At the line containing "How do I perform: Switch chart", start repeating the entries exactly, and continue through the last line.

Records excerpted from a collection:
--*--

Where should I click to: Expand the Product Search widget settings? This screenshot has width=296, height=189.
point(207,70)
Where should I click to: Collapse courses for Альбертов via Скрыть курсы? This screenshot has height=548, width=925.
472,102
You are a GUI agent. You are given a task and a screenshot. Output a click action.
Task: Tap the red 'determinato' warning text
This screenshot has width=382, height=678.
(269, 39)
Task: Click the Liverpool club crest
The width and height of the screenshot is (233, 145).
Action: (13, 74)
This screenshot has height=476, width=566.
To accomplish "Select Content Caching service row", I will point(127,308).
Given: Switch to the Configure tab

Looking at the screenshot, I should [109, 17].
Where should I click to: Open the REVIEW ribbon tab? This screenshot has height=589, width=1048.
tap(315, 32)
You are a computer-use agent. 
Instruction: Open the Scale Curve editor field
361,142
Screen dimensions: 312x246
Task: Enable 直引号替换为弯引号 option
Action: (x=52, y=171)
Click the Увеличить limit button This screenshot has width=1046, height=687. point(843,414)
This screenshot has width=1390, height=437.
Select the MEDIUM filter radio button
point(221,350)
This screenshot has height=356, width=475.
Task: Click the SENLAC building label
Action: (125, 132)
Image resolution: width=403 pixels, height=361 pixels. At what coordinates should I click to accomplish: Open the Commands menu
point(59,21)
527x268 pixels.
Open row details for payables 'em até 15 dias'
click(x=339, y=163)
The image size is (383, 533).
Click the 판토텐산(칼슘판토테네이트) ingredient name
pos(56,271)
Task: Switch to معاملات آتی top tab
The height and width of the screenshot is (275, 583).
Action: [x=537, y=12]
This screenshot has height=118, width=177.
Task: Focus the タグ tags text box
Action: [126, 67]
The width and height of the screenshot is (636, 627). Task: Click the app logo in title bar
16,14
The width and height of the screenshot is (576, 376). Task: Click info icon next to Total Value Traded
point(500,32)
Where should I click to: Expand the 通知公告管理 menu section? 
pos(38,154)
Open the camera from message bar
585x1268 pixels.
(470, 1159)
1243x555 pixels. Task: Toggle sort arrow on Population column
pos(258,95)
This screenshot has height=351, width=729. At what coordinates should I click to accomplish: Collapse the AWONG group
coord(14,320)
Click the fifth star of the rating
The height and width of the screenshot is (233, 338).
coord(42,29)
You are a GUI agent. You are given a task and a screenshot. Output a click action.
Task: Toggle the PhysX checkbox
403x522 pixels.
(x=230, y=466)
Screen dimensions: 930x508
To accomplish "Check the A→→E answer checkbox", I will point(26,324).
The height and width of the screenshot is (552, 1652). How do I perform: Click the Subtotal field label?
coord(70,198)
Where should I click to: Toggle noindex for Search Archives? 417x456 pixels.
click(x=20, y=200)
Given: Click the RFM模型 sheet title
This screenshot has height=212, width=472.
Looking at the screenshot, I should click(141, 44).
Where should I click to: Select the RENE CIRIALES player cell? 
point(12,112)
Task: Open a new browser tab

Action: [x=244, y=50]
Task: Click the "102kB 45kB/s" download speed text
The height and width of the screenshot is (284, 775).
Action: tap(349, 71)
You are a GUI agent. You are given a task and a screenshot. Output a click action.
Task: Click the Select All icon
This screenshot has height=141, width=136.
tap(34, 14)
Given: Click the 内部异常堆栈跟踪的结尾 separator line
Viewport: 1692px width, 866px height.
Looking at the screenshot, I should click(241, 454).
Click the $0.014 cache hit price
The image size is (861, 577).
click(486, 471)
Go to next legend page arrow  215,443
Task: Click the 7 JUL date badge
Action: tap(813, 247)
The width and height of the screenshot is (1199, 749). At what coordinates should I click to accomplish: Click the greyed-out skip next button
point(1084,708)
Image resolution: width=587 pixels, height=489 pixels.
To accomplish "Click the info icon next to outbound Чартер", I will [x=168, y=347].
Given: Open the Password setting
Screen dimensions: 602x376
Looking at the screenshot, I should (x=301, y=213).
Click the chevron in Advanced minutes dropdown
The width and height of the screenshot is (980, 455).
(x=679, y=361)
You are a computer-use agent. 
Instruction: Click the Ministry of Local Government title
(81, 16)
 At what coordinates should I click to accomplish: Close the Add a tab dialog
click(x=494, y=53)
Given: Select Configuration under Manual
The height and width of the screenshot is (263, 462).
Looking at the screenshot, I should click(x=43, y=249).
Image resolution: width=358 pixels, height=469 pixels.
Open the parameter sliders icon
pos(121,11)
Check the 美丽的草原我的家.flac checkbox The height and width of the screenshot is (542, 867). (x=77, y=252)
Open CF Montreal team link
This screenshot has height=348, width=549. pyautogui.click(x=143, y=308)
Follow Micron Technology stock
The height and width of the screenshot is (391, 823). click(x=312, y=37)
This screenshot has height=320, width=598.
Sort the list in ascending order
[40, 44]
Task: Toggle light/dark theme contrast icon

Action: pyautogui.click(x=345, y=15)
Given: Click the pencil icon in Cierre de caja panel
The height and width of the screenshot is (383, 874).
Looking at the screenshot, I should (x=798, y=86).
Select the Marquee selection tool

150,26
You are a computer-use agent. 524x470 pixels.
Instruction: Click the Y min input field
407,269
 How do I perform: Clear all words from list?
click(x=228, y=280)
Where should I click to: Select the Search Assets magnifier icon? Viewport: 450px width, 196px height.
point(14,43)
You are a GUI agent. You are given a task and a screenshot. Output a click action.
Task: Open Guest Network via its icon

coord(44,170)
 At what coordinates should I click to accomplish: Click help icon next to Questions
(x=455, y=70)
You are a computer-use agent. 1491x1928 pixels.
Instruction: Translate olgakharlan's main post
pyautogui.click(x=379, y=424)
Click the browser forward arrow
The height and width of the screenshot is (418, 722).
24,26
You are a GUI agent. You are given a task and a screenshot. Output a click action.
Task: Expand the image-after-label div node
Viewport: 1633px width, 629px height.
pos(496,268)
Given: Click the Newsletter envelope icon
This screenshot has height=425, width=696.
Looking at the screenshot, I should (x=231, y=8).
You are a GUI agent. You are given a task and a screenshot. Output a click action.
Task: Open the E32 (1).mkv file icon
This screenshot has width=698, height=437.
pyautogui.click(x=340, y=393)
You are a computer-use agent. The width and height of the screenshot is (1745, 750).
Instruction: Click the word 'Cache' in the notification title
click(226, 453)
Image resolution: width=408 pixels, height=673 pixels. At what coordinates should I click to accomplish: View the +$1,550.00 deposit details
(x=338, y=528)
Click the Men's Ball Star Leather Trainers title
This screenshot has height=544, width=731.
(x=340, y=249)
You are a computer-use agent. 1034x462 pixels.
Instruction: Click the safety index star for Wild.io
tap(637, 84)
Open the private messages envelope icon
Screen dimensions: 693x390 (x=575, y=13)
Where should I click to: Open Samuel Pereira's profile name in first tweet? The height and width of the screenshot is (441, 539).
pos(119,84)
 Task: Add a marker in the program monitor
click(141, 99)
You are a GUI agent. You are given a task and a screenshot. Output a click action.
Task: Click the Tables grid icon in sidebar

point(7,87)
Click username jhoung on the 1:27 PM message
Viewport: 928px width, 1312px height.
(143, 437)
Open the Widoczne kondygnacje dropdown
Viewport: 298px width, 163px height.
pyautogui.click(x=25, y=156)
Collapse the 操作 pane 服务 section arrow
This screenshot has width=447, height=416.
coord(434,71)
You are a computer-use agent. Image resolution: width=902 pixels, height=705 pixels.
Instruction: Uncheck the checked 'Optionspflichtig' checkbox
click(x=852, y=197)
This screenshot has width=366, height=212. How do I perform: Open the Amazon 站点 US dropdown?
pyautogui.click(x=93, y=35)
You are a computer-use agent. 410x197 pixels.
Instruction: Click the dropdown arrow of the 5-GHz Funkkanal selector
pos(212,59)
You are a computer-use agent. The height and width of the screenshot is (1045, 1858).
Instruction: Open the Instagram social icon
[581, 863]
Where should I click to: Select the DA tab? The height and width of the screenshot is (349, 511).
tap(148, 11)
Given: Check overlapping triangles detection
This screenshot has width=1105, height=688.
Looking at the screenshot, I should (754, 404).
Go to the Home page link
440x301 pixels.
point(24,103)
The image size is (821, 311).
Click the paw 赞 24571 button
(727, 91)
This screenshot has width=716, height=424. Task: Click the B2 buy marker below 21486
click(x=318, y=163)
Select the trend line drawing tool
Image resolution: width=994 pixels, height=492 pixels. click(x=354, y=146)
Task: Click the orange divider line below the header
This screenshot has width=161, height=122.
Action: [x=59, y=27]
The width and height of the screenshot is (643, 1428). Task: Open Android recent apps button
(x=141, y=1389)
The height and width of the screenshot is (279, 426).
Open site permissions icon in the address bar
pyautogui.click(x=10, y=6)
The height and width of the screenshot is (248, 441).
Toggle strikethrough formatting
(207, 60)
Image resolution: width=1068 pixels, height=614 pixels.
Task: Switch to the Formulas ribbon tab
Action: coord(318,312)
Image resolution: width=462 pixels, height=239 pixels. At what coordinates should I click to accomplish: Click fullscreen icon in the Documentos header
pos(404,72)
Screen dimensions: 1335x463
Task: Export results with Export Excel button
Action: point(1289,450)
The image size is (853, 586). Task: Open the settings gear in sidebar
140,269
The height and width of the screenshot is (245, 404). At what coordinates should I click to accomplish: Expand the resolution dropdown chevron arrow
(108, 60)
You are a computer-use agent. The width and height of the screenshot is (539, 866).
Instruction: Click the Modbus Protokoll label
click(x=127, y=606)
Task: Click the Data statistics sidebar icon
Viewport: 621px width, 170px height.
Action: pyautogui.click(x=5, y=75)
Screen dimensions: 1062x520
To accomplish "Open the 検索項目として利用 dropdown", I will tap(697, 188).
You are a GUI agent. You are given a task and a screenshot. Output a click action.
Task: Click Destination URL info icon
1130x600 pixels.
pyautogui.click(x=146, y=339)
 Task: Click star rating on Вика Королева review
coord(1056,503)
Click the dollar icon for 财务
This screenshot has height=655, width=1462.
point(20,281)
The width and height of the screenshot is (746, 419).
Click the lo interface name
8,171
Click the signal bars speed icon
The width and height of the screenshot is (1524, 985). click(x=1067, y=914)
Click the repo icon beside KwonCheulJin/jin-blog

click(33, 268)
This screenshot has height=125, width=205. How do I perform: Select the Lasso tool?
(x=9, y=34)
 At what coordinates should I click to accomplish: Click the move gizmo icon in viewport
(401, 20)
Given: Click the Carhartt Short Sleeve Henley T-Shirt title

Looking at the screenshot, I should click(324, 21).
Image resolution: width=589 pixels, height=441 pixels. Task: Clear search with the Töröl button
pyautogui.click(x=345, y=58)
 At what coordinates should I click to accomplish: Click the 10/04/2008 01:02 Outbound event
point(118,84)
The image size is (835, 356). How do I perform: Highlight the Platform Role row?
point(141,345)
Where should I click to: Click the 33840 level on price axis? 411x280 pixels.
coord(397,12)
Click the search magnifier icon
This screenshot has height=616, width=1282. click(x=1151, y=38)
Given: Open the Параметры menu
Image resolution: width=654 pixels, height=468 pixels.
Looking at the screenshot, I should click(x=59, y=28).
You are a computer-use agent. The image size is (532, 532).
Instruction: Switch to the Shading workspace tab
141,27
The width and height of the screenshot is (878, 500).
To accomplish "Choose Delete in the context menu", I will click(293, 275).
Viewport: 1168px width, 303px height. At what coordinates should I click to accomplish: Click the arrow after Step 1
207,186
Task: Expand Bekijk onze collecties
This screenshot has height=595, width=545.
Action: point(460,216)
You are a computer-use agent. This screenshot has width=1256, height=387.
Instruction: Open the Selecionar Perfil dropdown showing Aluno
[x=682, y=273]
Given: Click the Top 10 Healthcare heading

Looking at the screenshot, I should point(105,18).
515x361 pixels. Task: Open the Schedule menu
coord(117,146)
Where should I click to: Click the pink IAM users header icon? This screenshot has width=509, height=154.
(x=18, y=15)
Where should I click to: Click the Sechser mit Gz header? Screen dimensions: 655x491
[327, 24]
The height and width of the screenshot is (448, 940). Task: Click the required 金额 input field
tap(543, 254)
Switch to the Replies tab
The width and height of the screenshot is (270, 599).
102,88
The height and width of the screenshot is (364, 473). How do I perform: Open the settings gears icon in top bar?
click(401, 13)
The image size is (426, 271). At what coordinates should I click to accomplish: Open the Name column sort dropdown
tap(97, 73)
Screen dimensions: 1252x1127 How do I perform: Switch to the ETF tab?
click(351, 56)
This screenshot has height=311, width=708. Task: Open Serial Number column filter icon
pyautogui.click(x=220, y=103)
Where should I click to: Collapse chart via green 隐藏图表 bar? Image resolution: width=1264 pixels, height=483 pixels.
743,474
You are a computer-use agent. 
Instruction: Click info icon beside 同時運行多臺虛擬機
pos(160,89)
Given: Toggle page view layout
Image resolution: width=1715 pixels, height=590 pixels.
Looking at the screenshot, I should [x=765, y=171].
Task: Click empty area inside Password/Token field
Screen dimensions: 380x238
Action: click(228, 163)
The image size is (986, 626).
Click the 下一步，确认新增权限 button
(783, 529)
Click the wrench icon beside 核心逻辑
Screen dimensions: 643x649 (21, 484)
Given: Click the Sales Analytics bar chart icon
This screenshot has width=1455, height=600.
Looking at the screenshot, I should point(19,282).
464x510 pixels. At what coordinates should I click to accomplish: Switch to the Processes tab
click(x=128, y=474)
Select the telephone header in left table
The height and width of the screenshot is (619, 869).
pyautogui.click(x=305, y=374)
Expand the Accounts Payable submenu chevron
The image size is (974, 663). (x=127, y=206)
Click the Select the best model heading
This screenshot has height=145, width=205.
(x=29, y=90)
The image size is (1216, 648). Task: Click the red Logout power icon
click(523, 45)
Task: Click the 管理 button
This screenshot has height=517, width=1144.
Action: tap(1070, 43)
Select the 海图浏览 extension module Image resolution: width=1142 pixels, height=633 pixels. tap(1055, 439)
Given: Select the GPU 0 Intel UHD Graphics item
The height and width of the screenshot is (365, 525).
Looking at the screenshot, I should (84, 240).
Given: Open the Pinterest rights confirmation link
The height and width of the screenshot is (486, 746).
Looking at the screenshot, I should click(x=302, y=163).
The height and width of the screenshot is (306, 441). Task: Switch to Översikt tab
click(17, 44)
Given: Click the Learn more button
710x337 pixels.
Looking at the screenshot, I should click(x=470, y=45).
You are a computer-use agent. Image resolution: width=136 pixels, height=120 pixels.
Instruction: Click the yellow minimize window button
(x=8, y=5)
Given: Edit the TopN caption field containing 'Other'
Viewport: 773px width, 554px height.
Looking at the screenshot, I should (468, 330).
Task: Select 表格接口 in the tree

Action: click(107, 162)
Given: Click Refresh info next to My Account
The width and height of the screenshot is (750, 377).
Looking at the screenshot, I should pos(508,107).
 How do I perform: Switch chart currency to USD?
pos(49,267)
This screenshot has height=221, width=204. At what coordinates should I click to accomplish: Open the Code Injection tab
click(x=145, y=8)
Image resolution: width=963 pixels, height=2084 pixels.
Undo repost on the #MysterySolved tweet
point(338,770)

--*--

**Solution to this task**
 How do I perform: Switch chart currency to USD?
pos(49,267)
This screenshot has height=221, width=204. At what coordinates should I click to accomplish: Open the Code Injection tab
click(x=145, y=8)
Image resolution: width=963 pixels, height=2084 pixels.
Undo repost on the #MysterySolved tweet
point(338,770)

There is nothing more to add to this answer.